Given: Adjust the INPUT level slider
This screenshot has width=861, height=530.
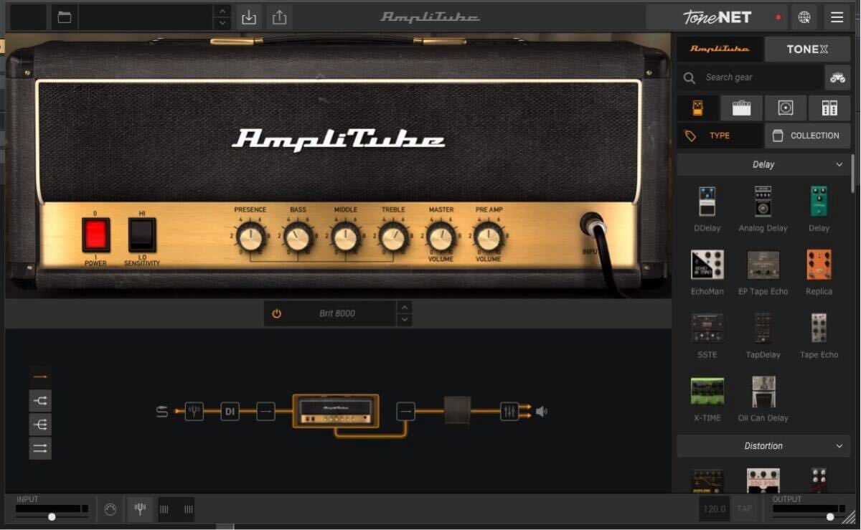Looking at the screenshot, I should 53,515.
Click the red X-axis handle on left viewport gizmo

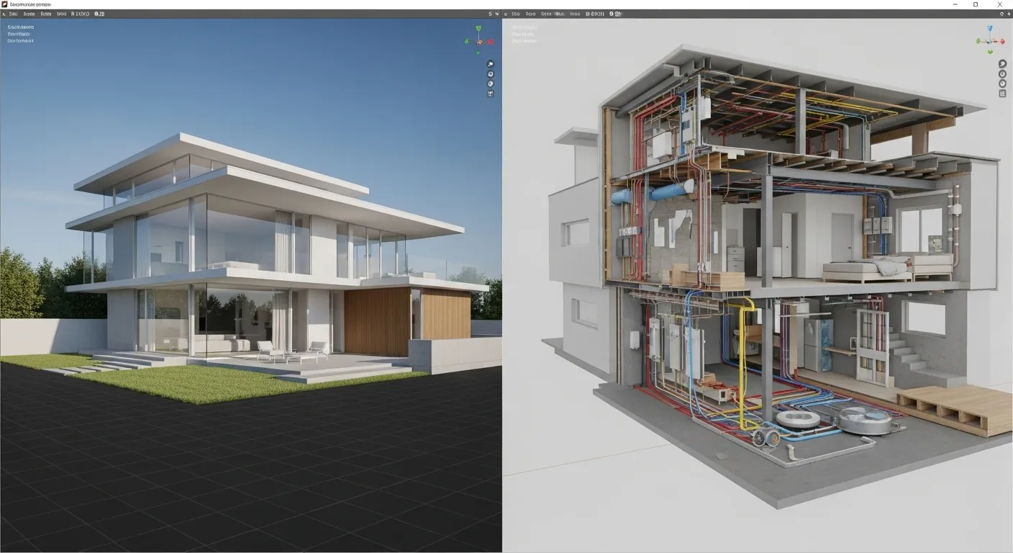pos(490,41)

◆ EXERCISE AIM: Copy the text of both entries above word for word, and omit the pictures.

◆ REPLY:
Given: Adjust the INPUT level slider
This screenshot has width=861, height=530.
Looking at the screenshot, I should 53,515.
Click the red X-axis handle on left viewport gizmo

pos(490,41)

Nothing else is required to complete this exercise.